Gotham Season 1 Episode 16 Review: “The Blind Fortune Teller”


Last night’s episode of Gotham continued the freshman show’s strong streak since its return from the winter break with the series introducing the most menacing and beloved Batman character of all-time: The Joker, giving us a look at the beginning of his story.

It’s hard to go past the remarkable performance that Heath Ledger gave in The Dark Knight before he passed away, but it has been seven years now since we had a live-action version of The Joker. With Jared Leto playing the character in the upcoming Warner Bros. picture Suicide Squad and now Gotham introducing the character as well, it feels both right and good to see that character back on the screen.

While Gotham showrunner Bruno Heller hasn’t really answered the question of whether or not Jerome (guest star Cameron Monaghan) is truly The Joker, I personally think this is him and that it would be a great mistake by the show if he was revealed as either The Joker’s father or just another possible candidate. So let’s go on the presumption that this is him.

Monaghan nailed the performance. It gave me goosebumps and every chilling feeling there is to see the character go from that quiet and shy kid into this menacing and devilish person, who in fact did kill his mother. He was channeling a little bit of Mark Hamill and Heath Ledger’s Jokers while at the same time giving something new and fresh.

Monaghan’s performance gave me such a kick when seeing it for the first time that I ended up watching this episode twice just to get to that part where he gave his capturing deliver. Hopefully, this won’t be the last time this season that we see him, as he perhaps ends up breaking out of jail, because, presumably, that’s where he is now. But overall, even though The Joker’s origin is more appreciated when it’s a mystery, I’m all game for a full on origin story for this version, IF Jerome actually and hopefully ends up being THE Joker for this show.

We also got a brief introduction to Dick Grayson’s parents, who I have always wanted to meet…he said sarcastically. I get the point why they got a little intro here because of the circus aspect of it all, as well as this show being a Batman prequel; however, they didn’t add anything other than being annoying at first with them coming from two families that hated each other…because of a stolen horse. But hey, at least they got together in the end and will live happily ever after till the day they die at the circus and their son becomes a boy wonder.
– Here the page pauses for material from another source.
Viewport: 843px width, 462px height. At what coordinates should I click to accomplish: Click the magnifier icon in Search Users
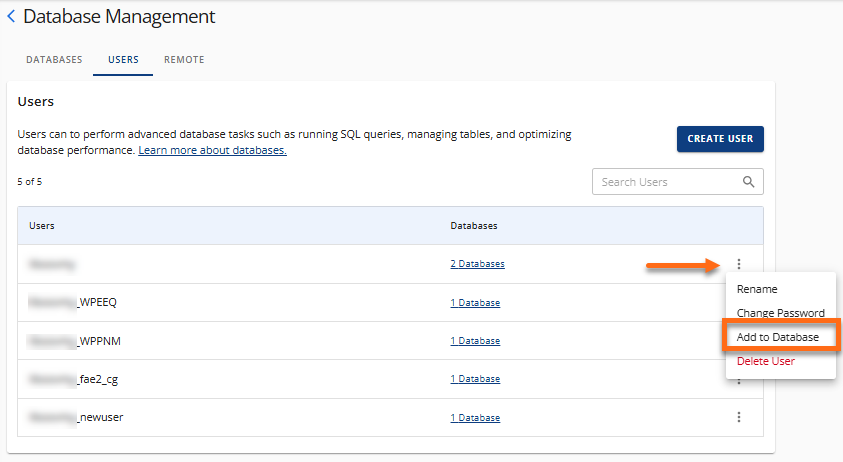pyautogui.click(x=748, y=182)
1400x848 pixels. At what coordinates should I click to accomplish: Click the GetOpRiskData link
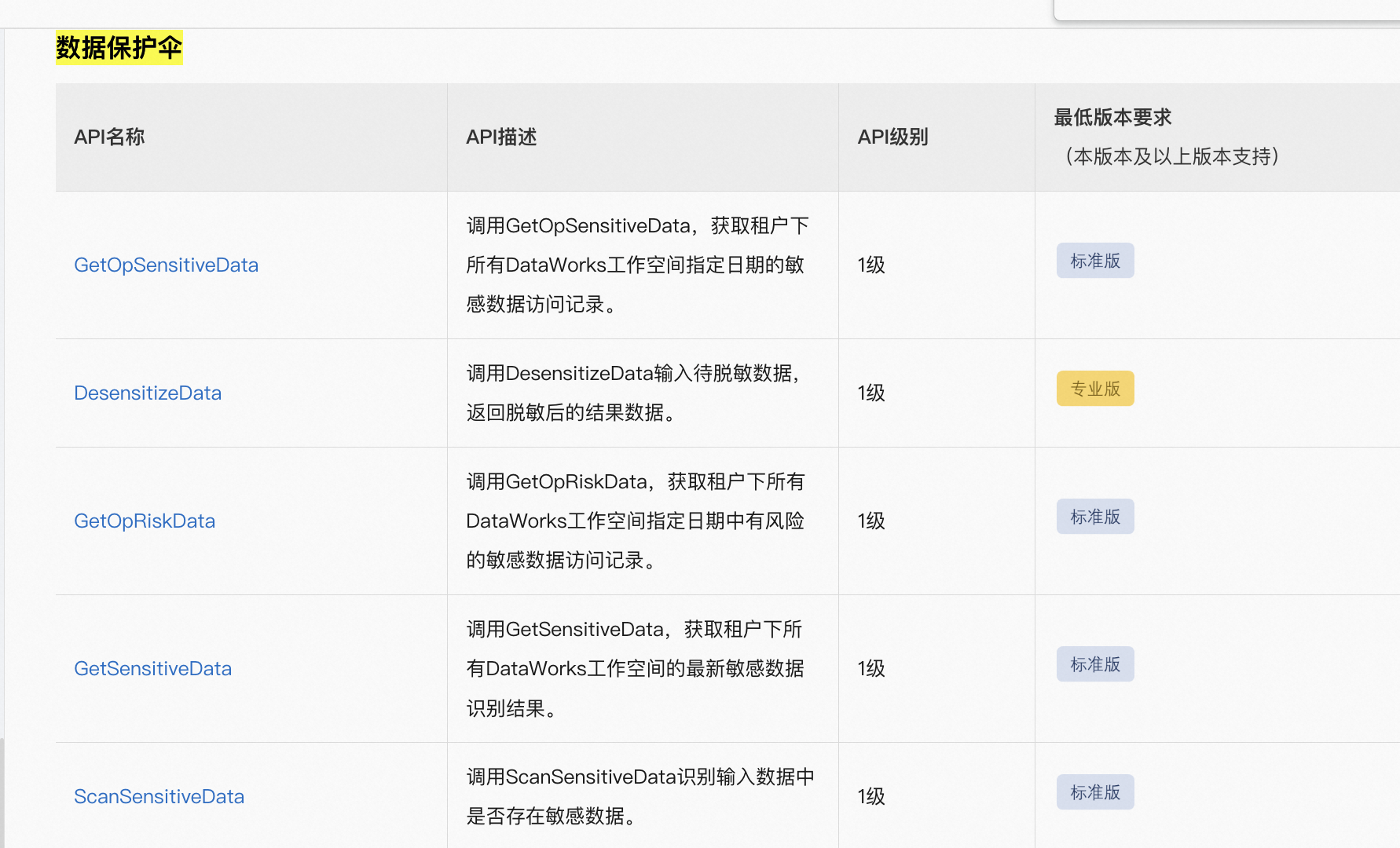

Can someone explain how Barbara ended up not kicking Selina and Ivy out of her apartment and instead took fashion advice from them? Oh wait I forgot; there is no logic when it comes to this character so we just have to play along. Honestly, it’s disappointing that this is the woman that will end up becoming the mother of one of the strongest female superheroes in the DC Universe, when she is so disastrous. However, it was a thrill to see her walking in on Leslie and Gordon making out because it’s just that hard to feel for her as a character at all, and none of these sixteen episodes has given me any reason to change my mind about her.

We all knew that Zsasz was a psycho, but talk about taking it to another level! We see him dropping by Penguin’s club and letting him know that Falcone isn’t happy with how the club is doing since the re-launch. To help him out, he gives him a little gift in the form of a reformed Butch that was tortured so much by Zsasz that he has now become their puppet slave. Despite the fact that he worked for Fish this whole time and was essentially a semi-villain, I loved Butch as a character, so it was quite sad to see what they had done to him. Speaking of Fish, her prison-arc is getting more interesting, but we will see how it all plays out.

Overall, “The Blind Fortune Teller” was another strong episode and while it had a lot of great aspects, it was Monaghan’s Jerome and that whole arc that stole the show. The relationship between Leslie and Gordon is something I’m just accepting now, not because they don’t have good chemistry, because they do, but it just didn’t feel necessary. Bruce’s meeting with the Wayne Enterprises Board made me once again fascinated with how deep and powerful David Mazouz is as a performer.

Gotham airs on Monday nights, 8/7c on FOX.